-- START Text extract --
For all 25 sites the cultivars used in both models (AgriClim and Sirius) represent winter wheat which is typically sown in the UK between September and November; in this study we used a typical sowing date of 20th October for the baseline and future climate scenarios, consistent with Semenov and Stratonovitch (2015) and Senapati et al. (2019a).

We examine the probability and severity of adverse weather conditions for the baseline and future climate scenarios using the median result from all 16 GCMs, as well as, analysing the range of results across the 16 GCMs to provide an indication of uncertainty. Box plot results are presented for 10 of the 25 sites, providing coverage of the UK wheat growing area (Fig. 1). Maps are produced by interpolating the impact indices from all 25 stations using the inverse distance weighted (IDW) method. IDW is a fast and commonly applied interpolation technique (Lu and Wong, 2008) previously used for interpolation of climatic data and found to perform well at modelling temperature and precipitation (Hadi and Tombul, 2018; Li et al., 2011). Results for the 2090 climate are included in supplementary material.
-- END Text extract --
◆ Exercise set
1. Rewrite the wheat climate passage, beginning at "For all 25 sites" and stopping after "et al. (2019a).", with "15th October" in place of "20th October".
2. Please answer these questions from the wheat climate passage:
(a) What sowing date was used for the baseline and future climate scenarios?
(b) How many GCMs supplied the median result?
(c) For how many sites are box plot results presented?
-- START Entries provided --
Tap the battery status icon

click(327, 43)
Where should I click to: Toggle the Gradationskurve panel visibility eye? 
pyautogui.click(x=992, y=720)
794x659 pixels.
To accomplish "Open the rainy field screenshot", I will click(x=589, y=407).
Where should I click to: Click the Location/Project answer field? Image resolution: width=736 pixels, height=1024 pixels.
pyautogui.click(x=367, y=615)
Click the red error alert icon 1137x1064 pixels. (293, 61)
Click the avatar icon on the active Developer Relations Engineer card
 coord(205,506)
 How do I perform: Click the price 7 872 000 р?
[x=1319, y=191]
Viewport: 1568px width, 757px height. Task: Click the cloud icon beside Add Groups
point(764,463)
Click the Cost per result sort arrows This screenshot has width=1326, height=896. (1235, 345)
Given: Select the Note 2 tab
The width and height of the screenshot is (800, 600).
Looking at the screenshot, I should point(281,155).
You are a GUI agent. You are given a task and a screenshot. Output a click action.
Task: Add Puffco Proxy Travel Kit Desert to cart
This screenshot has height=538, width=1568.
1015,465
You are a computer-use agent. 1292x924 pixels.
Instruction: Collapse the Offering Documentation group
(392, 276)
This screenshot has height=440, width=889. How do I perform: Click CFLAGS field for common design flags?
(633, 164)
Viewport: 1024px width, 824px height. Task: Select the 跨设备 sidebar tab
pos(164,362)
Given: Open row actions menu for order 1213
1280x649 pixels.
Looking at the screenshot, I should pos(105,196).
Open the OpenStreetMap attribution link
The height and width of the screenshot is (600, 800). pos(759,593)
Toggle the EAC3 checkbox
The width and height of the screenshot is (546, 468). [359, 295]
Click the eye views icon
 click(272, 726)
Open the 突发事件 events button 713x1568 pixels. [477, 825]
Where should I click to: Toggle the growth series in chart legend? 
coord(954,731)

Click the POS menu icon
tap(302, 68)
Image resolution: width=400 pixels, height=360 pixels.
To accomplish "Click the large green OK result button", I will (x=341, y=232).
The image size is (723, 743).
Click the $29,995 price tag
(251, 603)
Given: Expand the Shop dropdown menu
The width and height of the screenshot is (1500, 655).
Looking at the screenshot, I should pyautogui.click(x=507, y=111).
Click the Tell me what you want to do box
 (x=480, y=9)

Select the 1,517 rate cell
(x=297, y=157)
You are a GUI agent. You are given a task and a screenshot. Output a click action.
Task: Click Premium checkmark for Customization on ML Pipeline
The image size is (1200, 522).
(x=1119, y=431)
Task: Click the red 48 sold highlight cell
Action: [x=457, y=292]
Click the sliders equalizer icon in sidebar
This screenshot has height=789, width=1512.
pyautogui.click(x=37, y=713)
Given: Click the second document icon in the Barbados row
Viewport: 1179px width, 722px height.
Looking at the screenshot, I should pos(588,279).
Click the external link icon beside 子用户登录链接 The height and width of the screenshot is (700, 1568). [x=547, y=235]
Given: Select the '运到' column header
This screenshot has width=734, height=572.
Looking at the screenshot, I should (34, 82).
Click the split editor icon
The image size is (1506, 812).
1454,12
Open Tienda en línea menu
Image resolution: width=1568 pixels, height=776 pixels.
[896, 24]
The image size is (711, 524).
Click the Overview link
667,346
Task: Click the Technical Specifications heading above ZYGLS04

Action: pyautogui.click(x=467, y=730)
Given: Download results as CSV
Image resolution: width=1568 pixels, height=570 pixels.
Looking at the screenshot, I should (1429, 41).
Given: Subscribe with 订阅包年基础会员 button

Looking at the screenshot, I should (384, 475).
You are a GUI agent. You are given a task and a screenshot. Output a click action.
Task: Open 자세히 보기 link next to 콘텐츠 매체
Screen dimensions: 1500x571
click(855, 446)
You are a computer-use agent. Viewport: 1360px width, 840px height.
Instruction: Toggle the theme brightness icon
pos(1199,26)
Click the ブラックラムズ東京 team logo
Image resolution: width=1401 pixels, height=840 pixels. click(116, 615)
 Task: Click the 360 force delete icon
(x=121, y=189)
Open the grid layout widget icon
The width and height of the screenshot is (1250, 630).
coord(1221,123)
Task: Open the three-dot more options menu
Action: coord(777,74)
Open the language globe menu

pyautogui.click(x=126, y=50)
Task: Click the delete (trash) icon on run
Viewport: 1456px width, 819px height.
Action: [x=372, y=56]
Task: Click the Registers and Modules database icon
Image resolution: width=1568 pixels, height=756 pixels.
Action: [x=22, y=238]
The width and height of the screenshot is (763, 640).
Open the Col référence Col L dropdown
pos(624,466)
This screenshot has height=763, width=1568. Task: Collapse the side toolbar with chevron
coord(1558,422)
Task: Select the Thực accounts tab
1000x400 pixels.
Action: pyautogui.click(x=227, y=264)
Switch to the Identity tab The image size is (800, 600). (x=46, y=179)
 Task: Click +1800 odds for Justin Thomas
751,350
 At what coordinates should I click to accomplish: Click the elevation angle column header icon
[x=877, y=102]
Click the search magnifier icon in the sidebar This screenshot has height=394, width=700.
-- END Entries provided --
◆ Solved problems
1.
For all 25 sites the cultivars used in both models (AgriClim and Sirius) represent winter wheat which is typically sown in the UK between September and November; in this study we used a typical sowing date of 15th October for the baseline and future climate scenarios, consistent with Semenov and Stratonovitch (2015) and Senapati et al. (2019a).

2.
(a) 20th October
(b) 16
(c) 10 of the 25 sites